[Stored dataset items]
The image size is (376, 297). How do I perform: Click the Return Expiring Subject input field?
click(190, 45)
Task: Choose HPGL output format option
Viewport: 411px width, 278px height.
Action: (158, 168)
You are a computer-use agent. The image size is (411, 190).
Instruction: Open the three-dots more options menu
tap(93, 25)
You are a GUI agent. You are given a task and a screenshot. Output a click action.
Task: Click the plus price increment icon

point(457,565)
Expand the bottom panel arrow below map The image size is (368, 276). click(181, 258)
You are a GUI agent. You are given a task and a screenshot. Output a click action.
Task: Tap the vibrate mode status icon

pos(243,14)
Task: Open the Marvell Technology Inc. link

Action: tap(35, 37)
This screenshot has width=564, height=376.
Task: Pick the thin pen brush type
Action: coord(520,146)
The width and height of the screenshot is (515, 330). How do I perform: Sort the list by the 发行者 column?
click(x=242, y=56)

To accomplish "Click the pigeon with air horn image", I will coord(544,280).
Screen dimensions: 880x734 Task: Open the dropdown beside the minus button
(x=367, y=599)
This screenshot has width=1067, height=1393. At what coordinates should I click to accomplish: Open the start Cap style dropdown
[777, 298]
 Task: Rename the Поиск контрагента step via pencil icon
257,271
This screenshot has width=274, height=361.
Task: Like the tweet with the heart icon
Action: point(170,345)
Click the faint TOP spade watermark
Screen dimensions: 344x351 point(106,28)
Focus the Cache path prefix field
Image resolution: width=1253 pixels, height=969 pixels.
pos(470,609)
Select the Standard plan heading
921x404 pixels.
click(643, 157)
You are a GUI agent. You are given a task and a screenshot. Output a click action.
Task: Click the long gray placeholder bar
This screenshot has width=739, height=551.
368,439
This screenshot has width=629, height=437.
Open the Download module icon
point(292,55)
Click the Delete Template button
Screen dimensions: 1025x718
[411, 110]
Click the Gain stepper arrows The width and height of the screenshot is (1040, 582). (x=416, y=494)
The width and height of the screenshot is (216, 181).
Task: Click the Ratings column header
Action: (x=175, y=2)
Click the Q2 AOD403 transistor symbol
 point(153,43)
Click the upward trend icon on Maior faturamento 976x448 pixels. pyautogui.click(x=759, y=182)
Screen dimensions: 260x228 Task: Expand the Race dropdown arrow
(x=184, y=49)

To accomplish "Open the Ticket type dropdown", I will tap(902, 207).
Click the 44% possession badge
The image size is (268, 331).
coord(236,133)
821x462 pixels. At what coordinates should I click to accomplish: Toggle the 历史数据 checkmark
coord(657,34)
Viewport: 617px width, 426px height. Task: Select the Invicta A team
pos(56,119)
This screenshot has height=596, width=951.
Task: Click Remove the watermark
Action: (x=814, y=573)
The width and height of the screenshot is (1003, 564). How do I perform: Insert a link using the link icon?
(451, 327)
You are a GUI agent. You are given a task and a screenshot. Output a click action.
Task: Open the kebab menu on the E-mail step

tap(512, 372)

▸ **WORK INSTRUCTIONS**:
With no additions or omissions, transcribe every record.

▸ **SOLUTION TO THIS PROBLEM**:
The image size is (376, 297). How do I perform: Click the Return Expiring Subject input field?
click(190, 45)
Task: Choose HPGL output format option
Viewport: 411px width, 278px height.
Action: (158, 168)
You are a computer-use agent. The image size is (411, 190).
Instruction: Open the three-dots more options menu
tap(93, 25)
You are a GUI agent. You are given a task and a screenshot. Output a click action.
Task: Click the plus price increment icon

point(457,565)
Expand the bottom panel arrow below map The image size is (368, 276). click(181, 258)
You are a GUI agent. You are given a task and a screenshot. Output a click action.
Task: Tap the vibrate mode status icon

pos(243,14)
Task: Open the Marvell Technology Inc. link

Action: tap(35, 37)
This screenshot has width=564, height=376.
Task: Pick the thin pen brush type
Action: coord(520,146)
The width and height of the screenshot is (515, 330). How do I perform: Sort the list by the 发行者 column?
click(x=242, y=56)

To accomplish "Click the pigeon with air horn image", I will coord(544,280).
Screen dimensions: 880x734 Task: Open the dropdown beside the minus button
(x=367, y=599)
This screenshot has width=1067, height=1393. At what coordinates should I click to accomplish: Open the start Cap style dropdown
[777, 298]
 Task: Rename the Поиск контрагента step via pencil icon
257,271
This screenshot has width=274, height=361.
Task: Like the tweet with the heart icon
Action: point(170,345)
Click the faint TOP spade watermark
Screen dimensions: 344x351 point(106,28)
Focus the Cache path prefix field
Image resolution: width=1253 pixels, height=969 pixels.
pos(470,609)
Select the Standard plan heading
921x404 pixels.
click(643, 157)
You are a GUI agent. You are given a task and a screenshot. Output a click action.
Task: Click the long gray placeholder bar
This screenshot has width=739, height=551.
368,439
This screenshot has width=629, height=437.
Open the Download module icon
point(292,55)
Click the Delete Template button
Screen dimensions: 1025x718
[411, 110]
Click the Gain stepper arrows The width and height of the screenshot is (1040, 582). (x=416, y=494)
The width and height of the screenshot is (216, 181).
Task: Click the Ratings column header
Action: (x=175, y=2)
Click the Q2 AOD403 transistor symbol
 point(153,43)
Click the upward trend icon on Maior faturamento 976x448 pixels. pyautogui.click(x=759, y=182)
Screen dimensions: 260x228 Task: Expand the Race dropdown arrow
(x=184, y=49)

To accomplish "Open the Ticket type dropdown", I will tap(902, 207).
Click the 44% possession badge
The image size is (268, 331).
coord(236,133)
821x462 pixels. At what coordinates should I click to accomplish: Toggle the 历史数据 checkmark
coord(657,34)
Viewport: 617px width, 426px height. Task: Select the Invicta A team
pos(56,119)
This screenshot has height=596, width=951.
Task: Click Remove the watermark
Action: (x=814, y=573)
The width and height of the screenshot is (1003, 564). How do I perform: Insert a link using the link icon?
(451, 327)
You are a GUI agent. You are given a task and a screenshot. Output a click action.
Task: Open the kebab menu on the E-mail step

tap(512, 372)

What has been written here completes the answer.